▸ WHAT IS NEEDED:
In the passage on Soviet epic singers, how many lines of verse does the written-down epic poem Manas contain?

▸ PASSAGE:

────

Soviet Epic Singers
Born in 1897 into a nomad family of Kazaks, MUKHTAR AUEZOV is the author of more than twenty plays, many short stories, and a four-volume novel about the famous Kazak hero Abai. He is an authority on the folklore of Asiatic Russia and has been instrumental in transcribing on paper those epics of Homeric length which the famous singers have handed down over the centuries.
BY MUKHTAR AUEZOV

THE rich tradition of the heroic epic and its storytellers has been preserved with extraordinary completeness by the Kirghiz people. One celebrated epic singer was the aged Sagymbai Orzbakov; it was his rendition that the humble teacher Abdrakhamov used when he first set down in writing the great epic poem Manas. The writing took four years, both winter and summer, with minor interruptions, from 1923 until 1927. The heroic folk poem was of unprecedented, unheard-of length: 240,000 lines of verse. This was more than twice as long as Book of the Czars, the longest epic work in the world, longer than the Shakhamm of Firdousi with its 100,000 lines of verse. It was the first time that this particular epic had been set down in writing, after many centuries of oral performance.

────

▸ ITEMS:
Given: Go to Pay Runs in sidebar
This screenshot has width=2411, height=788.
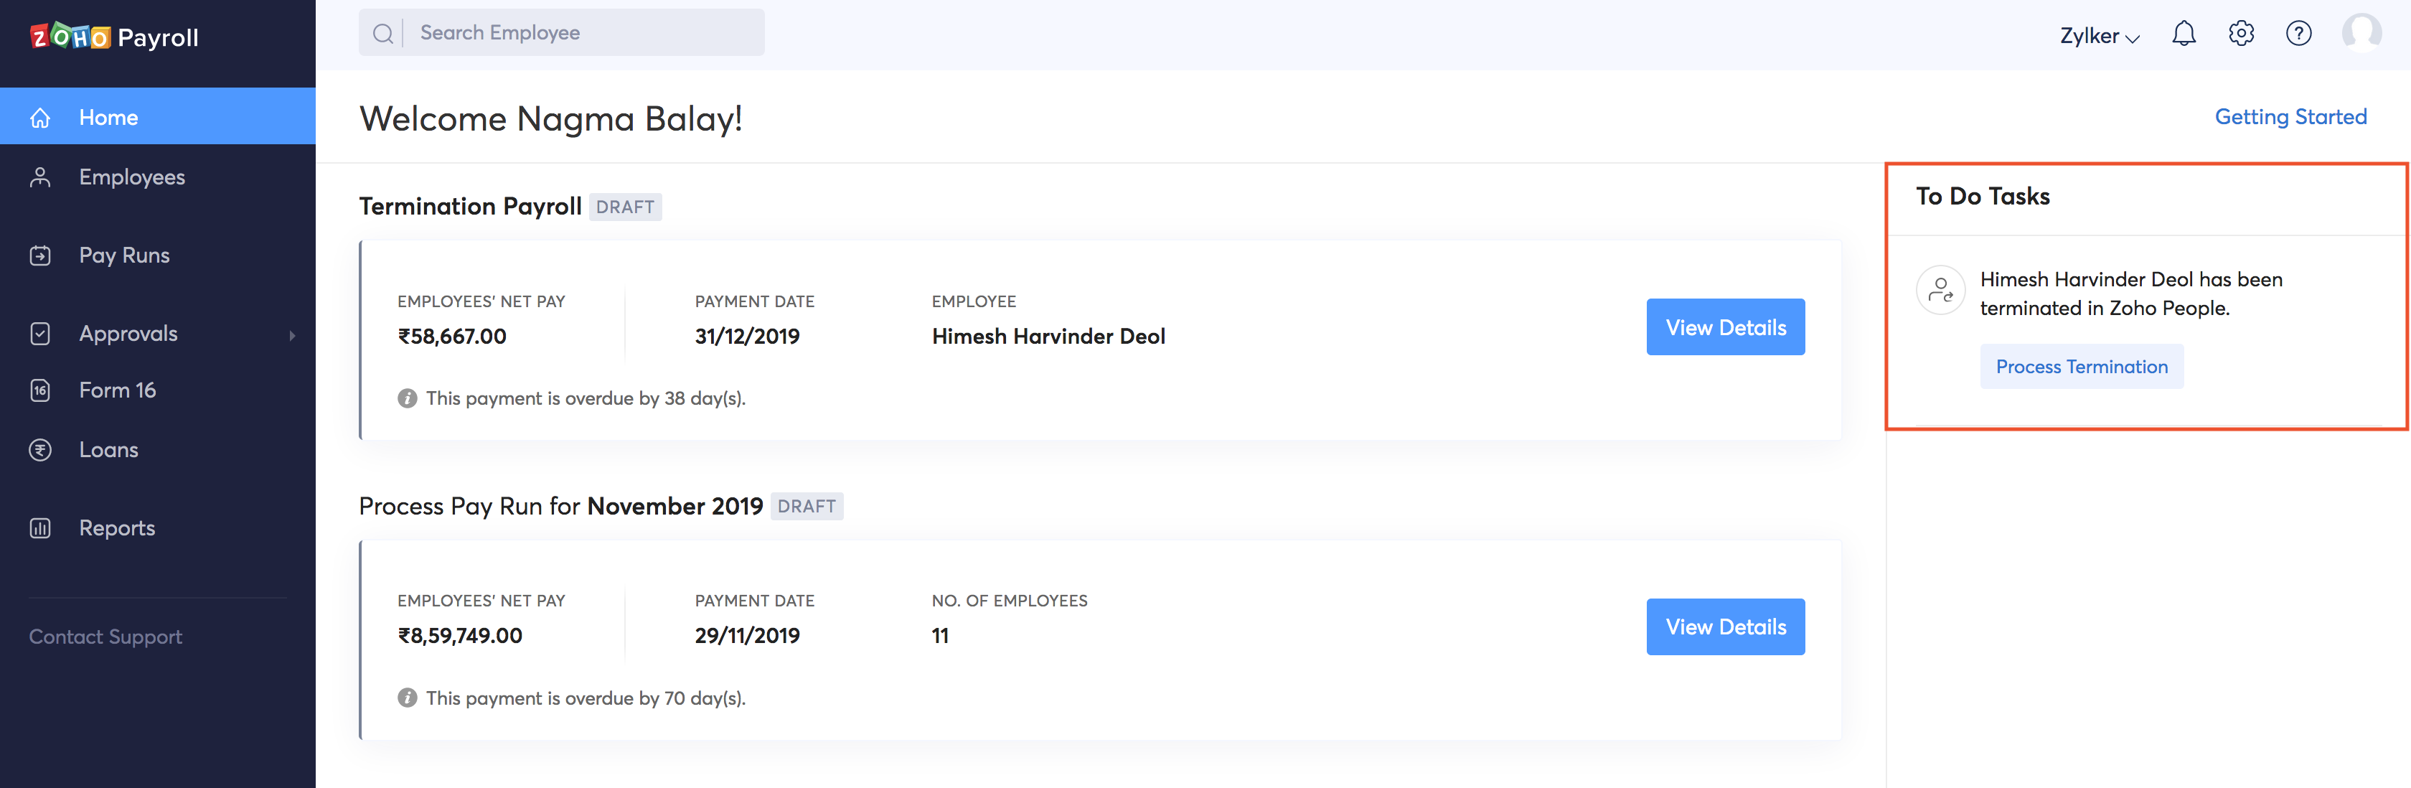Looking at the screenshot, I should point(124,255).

────

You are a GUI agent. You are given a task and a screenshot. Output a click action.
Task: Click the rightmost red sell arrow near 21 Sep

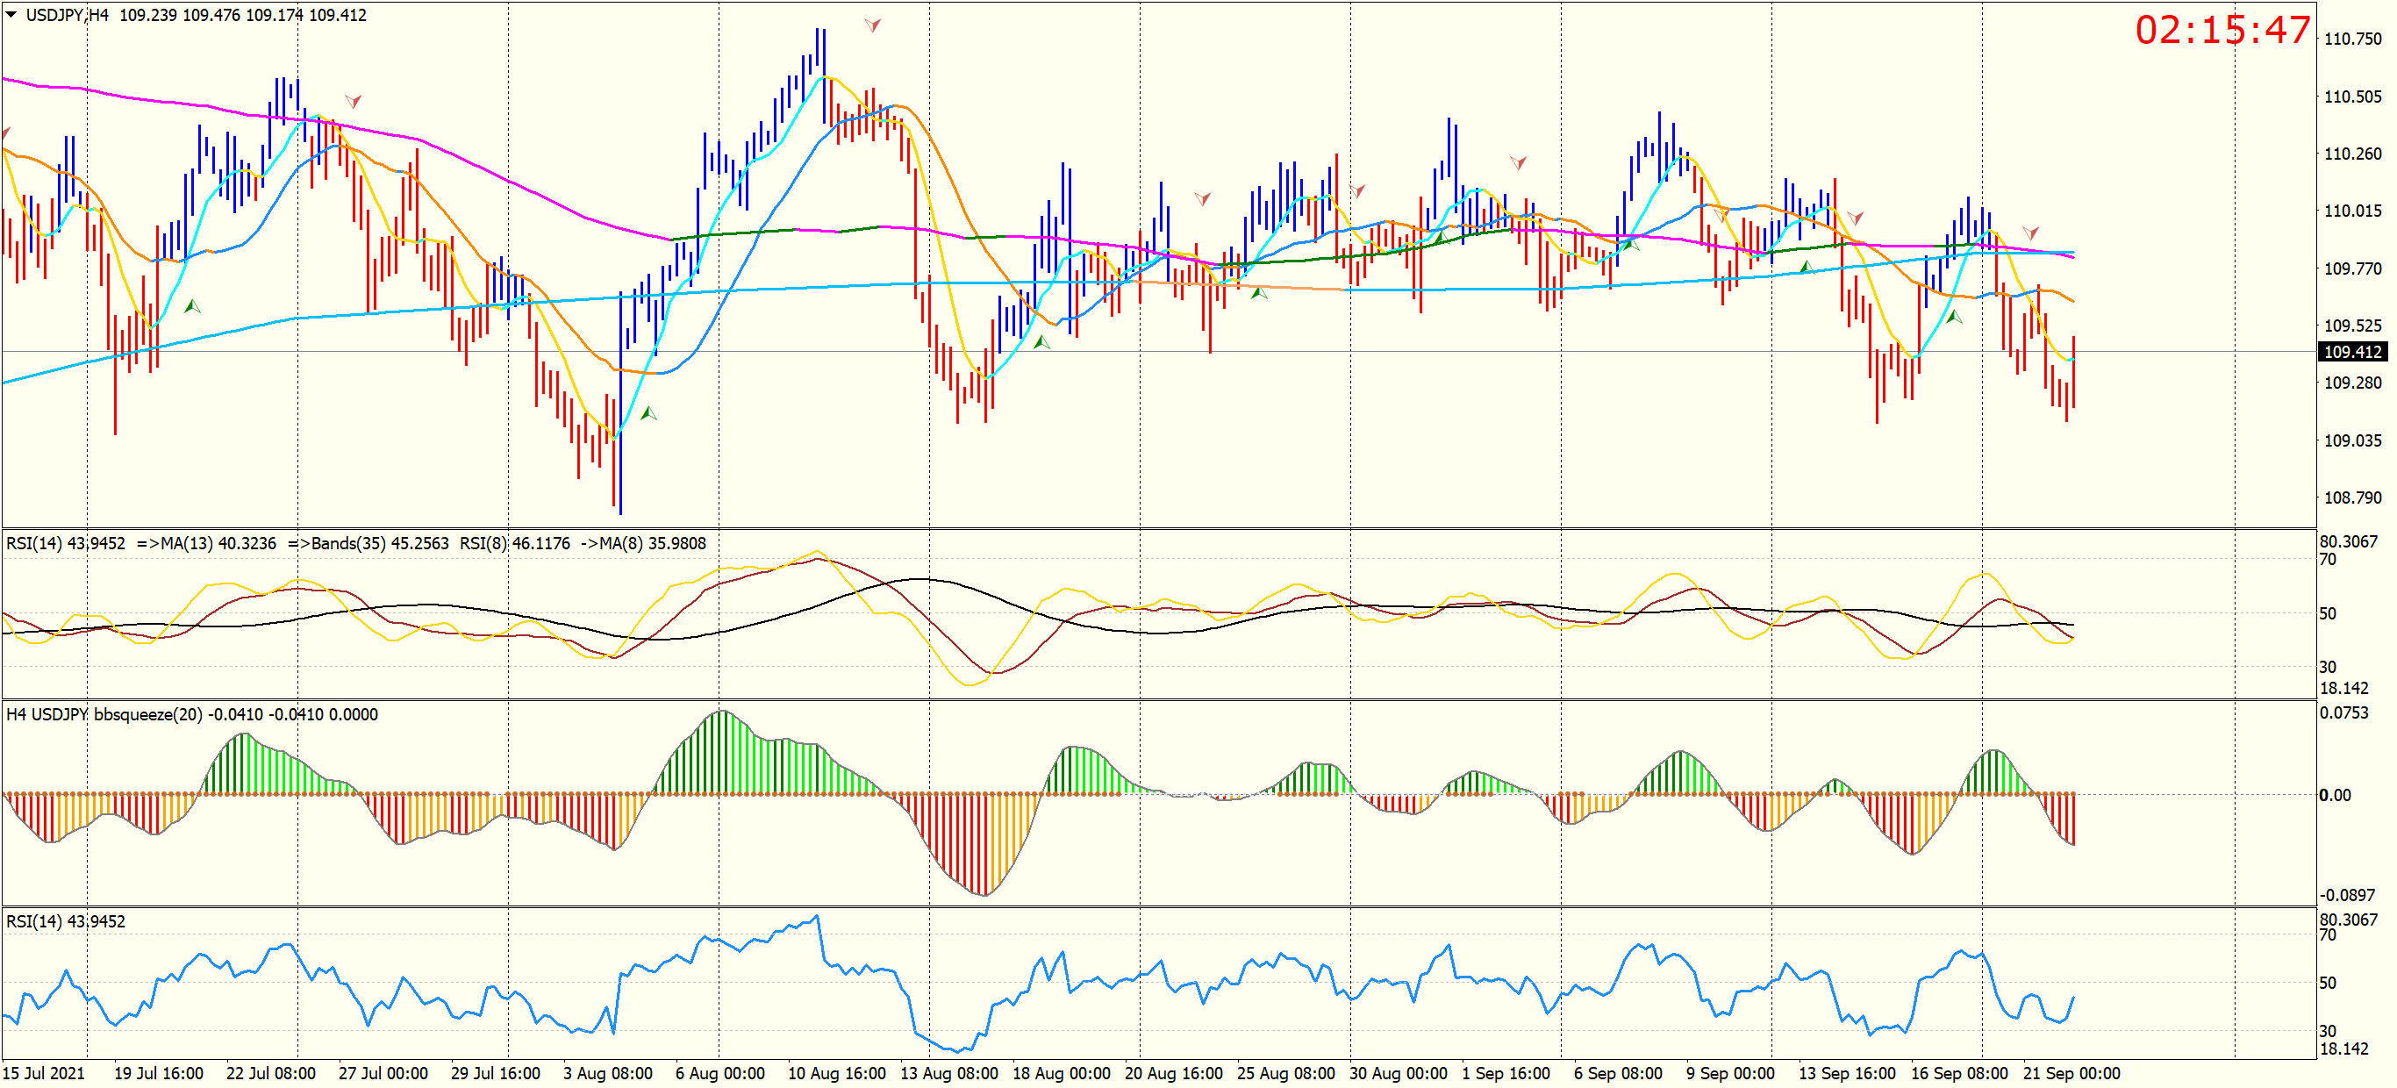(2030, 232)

────

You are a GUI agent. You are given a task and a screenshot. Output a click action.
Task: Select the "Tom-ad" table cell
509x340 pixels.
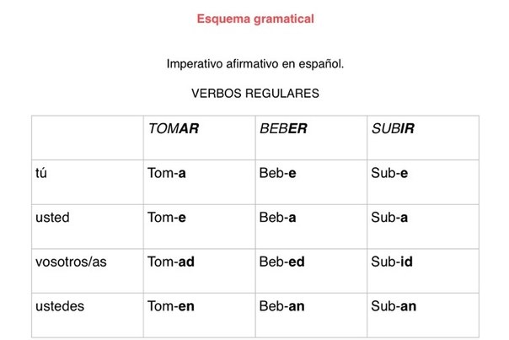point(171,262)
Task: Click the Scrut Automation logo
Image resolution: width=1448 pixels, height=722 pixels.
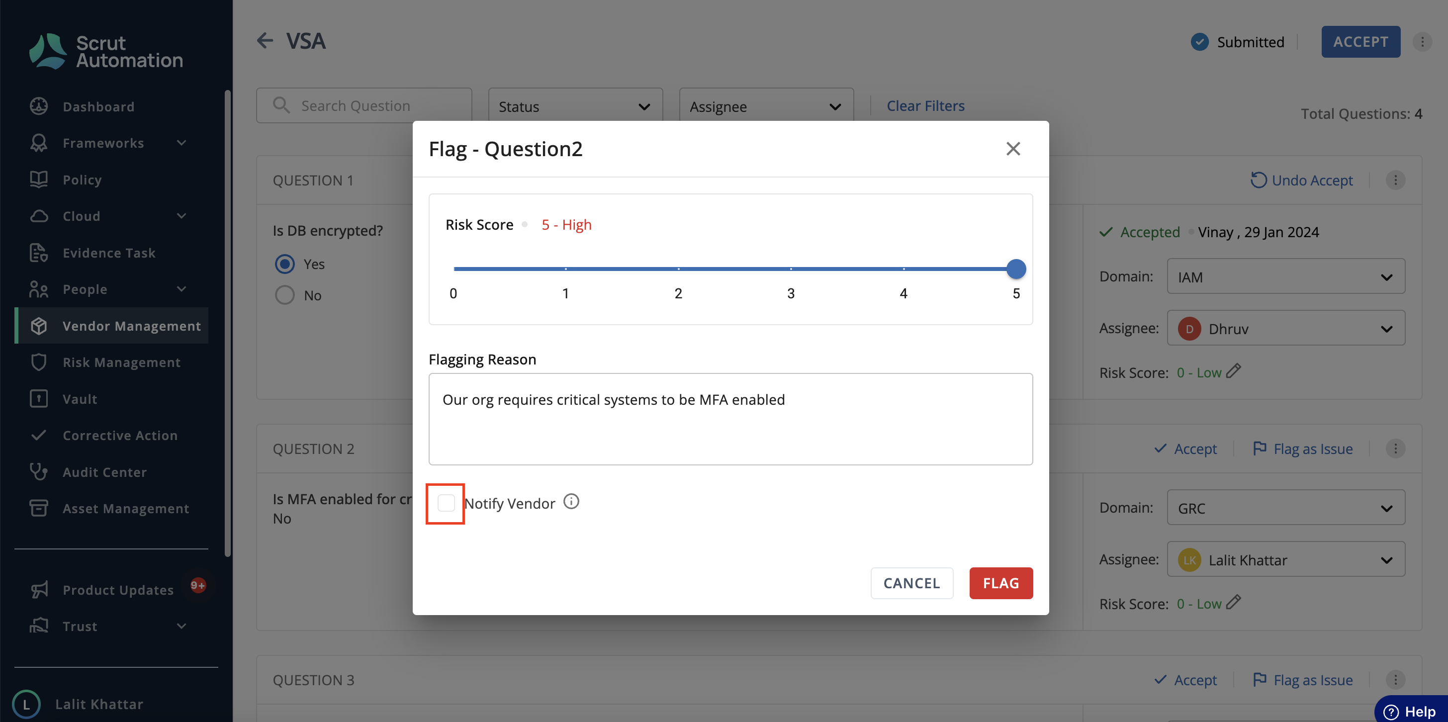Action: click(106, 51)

────

▸ RESPONSE:
240,000 lines of verse.